**INSTRUCTIONS TO FOLLOW**
Please copy out every line from the line that contains "How do I perform: Tap" through the line that contains "coord(870,303)", keeping all text as it stands but raising each number in the answers by 20, both the click coordinates and the viewport width and height.

(begin)

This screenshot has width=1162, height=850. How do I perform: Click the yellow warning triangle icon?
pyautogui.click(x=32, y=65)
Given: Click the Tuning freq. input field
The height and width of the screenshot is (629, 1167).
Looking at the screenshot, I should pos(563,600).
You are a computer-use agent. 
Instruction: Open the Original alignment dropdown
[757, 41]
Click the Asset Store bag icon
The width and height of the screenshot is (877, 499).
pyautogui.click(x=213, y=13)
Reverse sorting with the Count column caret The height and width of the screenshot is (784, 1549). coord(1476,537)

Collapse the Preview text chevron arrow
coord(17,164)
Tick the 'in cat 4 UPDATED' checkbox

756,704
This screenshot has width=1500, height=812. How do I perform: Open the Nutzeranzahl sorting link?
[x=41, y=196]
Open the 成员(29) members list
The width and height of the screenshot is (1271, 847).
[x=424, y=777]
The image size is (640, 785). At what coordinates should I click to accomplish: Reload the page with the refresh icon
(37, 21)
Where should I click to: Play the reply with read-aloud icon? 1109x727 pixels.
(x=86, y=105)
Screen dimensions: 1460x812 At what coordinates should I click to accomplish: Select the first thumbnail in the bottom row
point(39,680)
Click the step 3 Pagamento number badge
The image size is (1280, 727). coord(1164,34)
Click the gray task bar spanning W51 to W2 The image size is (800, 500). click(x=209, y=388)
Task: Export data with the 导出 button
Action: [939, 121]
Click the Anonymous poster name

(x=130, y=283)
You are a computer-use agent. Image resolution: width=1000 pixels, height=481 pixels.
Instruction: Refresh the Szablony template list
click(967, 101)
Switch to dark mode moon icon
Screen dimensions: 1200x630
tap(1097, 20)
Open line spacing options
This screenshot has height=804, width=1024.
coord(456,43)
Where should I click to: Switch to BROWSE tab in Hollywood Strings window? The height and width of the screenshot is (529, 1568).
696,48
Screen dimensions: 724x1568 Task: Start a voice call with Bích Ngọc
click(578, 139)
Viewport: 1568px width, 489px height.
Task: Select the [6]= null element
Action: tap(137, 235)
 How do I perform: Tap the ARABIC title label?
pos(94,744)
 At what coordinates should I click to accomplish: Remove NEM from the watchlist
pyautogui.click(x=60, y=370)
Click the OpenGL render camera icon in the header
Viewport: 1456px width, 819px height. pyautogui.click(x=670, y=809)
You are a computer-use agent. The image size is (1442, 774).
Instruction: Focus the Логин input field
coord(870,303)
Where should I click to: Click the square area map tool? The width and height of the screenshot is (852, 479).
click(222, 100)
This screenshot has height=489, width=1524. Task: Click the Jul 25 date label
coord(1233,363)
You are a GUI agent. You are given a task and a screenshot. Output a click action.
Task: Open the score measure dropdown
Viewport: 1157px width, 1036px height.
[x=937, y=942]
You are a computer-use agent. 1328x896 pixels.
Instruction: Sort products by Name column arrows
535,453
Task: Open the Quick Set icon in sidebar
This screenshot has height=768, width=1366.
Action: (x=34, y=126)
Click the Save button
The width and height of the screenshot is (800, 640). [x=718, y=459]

(end)

**FINISHED EXERCISE**
 How do I perform: Tap the ARABIC title label?
pos(114,764)
 At what coordinates should I click to accomplish: Remove NEM from the watchlist
pyautogui.click(x=80, y=390)
Click the OpenGL render camera icon in the header
Viewport: 1476px width, 839px height. pyautogui.click(x=690, y=829)
You are a computer-use agent. The image size is (1442, 774).
Instruction: Focus the Логин input field
coord(890,323)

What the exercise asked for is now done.